Asymmetric vs. Symmetric Quantization
This defines how the quantization range is mapped.
- Symmetric Quantization: Centers the range around zero. Simpler and faster, as the zero-point is fixed, but can be inefficient if the tensor's value distribution is not symmetric.
- Asymmetric Quantization: Maps the min and max observed values to the full integer range. Utilizes the dynamic range more efficiently, especially for tensors with skewed distributions (common in activations), but adds computational overhead from a non-zero zero-point. For KV caches, symmetric quantization is often preferred for its lower runtime cost.
Calibration and Scaling Factors
Quantization requires determining scale and potentially zero-point parameters. For KV caches, this is typically done via static calibration: running a small, representative dataset through the model to collect statistics (min/max or mean/std) of the key and value tensors. These statistics are used to compute fixed scaling factors applied during all subsequent inference. This avoids the runtime cost of dynamic quantization. Careful calibration is critical to minimize the impact on attention scores.
Per-Tensor vs. Per-Channel Quantization
This defines the granularity of the quantization parameters.
- Per-Tensor: A single scale and zero-point is applied to an entire tensor. This is computationally simplest and most common for KV cache quantization.
- Per-Channel: Each channel (e.g., each attention head's key or value projection) gets its own scale and zero-point. This offers higher fidelity by accounting for variation across channels but increases metadata overhead and kernel complexity. It is less frequently used for caching due to these costs.
Impact on Attention Mechanics
Quantization error directly injects noise into the query-key dot product, which determines attention scores. The effect is non-linear and model-dependent. Studies show that value tensors are generally more sensitive to quantization than key tensors, as errors in values propagate directly to the context vector fed into subsequent layers. Some techniques apply higher precision to values (e.g., INT8 for keys, FP16 for values) or use mixed-precision caching to mitigate this.

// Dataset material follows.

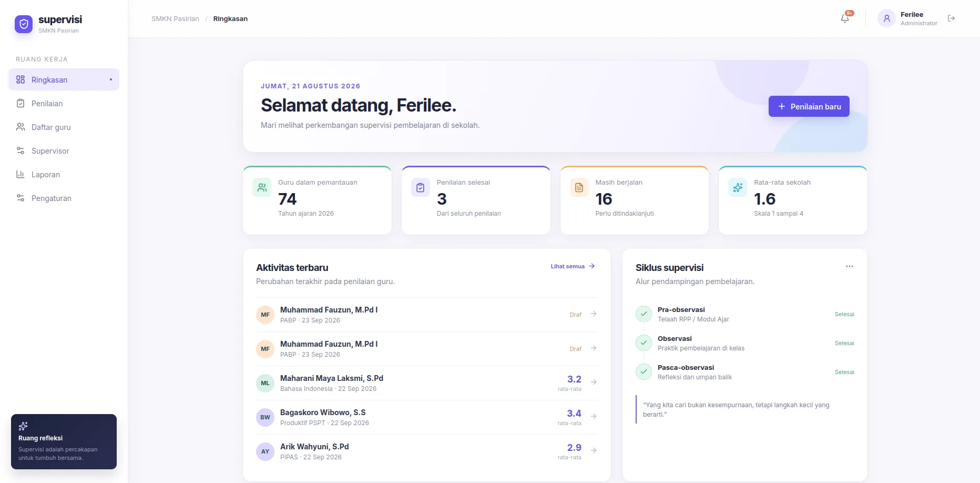980x483 pixels.
Task: Click the supervisi shield logo
Action: pos(24,24)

Common Quantization Formats for KV Cache
A comparison of numerical precision formats used to compress the key-value cache, detailing their trade-offs in memory reduction, quality impact, and hardware support.
| Format / Metric | INT8 (8-bit Integer) | FP8 (8-bit Floating Point) | NF4 (4-bit NormalFloat) | Mixed INT8/FP16 (Selective) |
|---|---|---|---|---|
Bit Width | 8 bits | 8 bits | 4 bits | 8 bits / 16 bits |
Memory Reduction (vs. FP16) | 50% | 50% | 75% | 25-50% (variable) |
Primary Use Case | Post-training quantization of cache activations | Training and inference; sensitive activation ranges | Extreme compression for very long contexts | Preserving FP16 precision for sensitive attention heads |
Quality Impact (PPL Δ) | < 1% | < 0.5% | 1-3% | < 0.3% |
Hardware Kernel Support | Widespread (CUDA, x86) | NVIDIA Hopper+ GPUs, specialized AI accelerators | Limited, requires custom kernels | Widespread (via standard kernels) |
Calibration Requirement | Required (static or dynamic) | Required (static, often with scaling factors) | Required (based on weight distribution) | Required for INT8 portions only |
Zero-Point Support | ||||
Saturation Handling | Clamping to [-127, 127] | Dynamic range via exponent | Clamping to normalized range | Clamping in INT8 regions only |
Frameworks and Implementations
KV cache quantization is implemented across major inference engines and hardware platforms to reduce memory bandwidth pressure and increase batch sizes. These frameworks provide the tooling to apply precision reduction to key and value tensors with minimal accuracy loss.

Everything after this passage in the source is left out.